The first of these remarks implies that there are no distinct parts in God associated with his seeing, perceiving, and hearing.  Rather, what he does he does as a whole.  This indicates a commitment to something like divine simplicity.  The second remark, which denies motion to God, indicates a commitment to divine immutability.  The attributes of simplicity and immutability are central to classical theism, but rejected by contemporary neo-theists or theistic personalists.  Naturally, that Xenophanes takes God to move all things without himself being moved also makes his theology a precursor of Aristotle’s notion of God as the prime unmoved mover.

What is the basis for Xenophanes’ conclusions?  It is not clear from the fragments we have.  Gerson takes him to be engaged in essentially the same sort of project Anaximander pursued, namely reasoning to the existence of a first principle and then deducing what that first principle must be like if it going to provide a satisfactory explanation of the cosmos.  Anaximander had argued that this first principle must be apeiron – “unbounded” or “unlimited,” radically unlike the things of our experience and without beginning or end.  On Gerson’s interpretation, Xenophanes is engaged in a similar sort of reasoning, arguing from the world to God as its first principle and deducing the divine attributes as corollaries of his being this first principle of all.  For example, if God is to be the ultimate explanation of all motion, he must not himself be in motion.

By contrast, Werner Jaeger, in his book The Theology of the Early Greek Philosophers, argues that Xenophanes is not engaged in this sort of reasoning.  Rather, his approach is to deduce the divine attributes by way of a reverent consideration of what it is “seemly” or “appropriate” to ascribe to deity (pp. 49-50).  The idea would be, for example, that it would be unseemly or inappropriate for God to be like us in body, or to engage in deception, or to be in motion.  Hence we must deny these things of him.

Interestingly, these competing interpretations of Xenophanes roughly correspond to two main approaches to deriving the divine attributes in contemporary natural theology, known as first-cause theology and perfect being theology.  First-cause theology begins by reasoning from the world to God as cause of the world, and then deduces the divine attributes from considerations about what something would have to be like in order to be such a first cause.  This is the approach we see in St. Thomas Aquinas, for example.  Perfect being theology begins with the idea that whatever else God is, he is supremely perfect, the greatest conceivable being.  It then proceeds to deduce the divine attributes from a consideration of what something would have to be like in order to be supremely perfect.  This is the approach we see in St. Anselm.  On Gerson’s interpretation of Xenophanes, he is essentially applying the method of first-cause theology, whereas on Jaeger’s interpretation, he is essentially applying the method of perfect being theology.

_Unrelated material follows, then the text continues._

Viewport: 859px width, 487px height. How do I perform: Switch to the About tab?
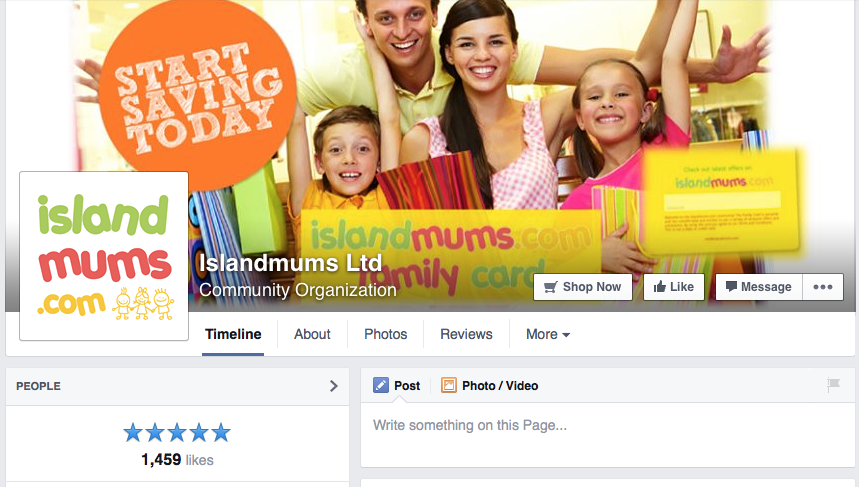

There is one further aspect of Xenophanes’ position that should be noted.  In his book Philosophy of Nature, Paul Feyerabend argues that in the process of transforming the notion of God, Xenophanes also transformed the notion of nature.  For the traditional views Xenophanes was criticizing not only effectively made the gods out to be part of the natural world.  They also thereby gave the natural world a quasi-divine status, insofar as the heavens were thought to be occupied by deities and “both for Thales and for the farmers of Boeotia all things were in motion and filled with gods” (p. 143).  As Feyerabend notes, “archaic thought does not sharply distinguish between cosmological concepts and theological ones” (Ibid.).  But Xenophanes’ thought implies such a distinction, taking, as it does, the fact that natural phenomena have various limitations to make them per se incompatible with divinity, rightly understood.

Feyerabend is critical of this development, but we needn’t and shouldn’t follow him in that judgment.  On the contrary, in transforming the concept of nature in the course of refining the concept of divinity, Xenophanes anticipated Christian classical theism’s crucial distinction between the natural and supernatural orders.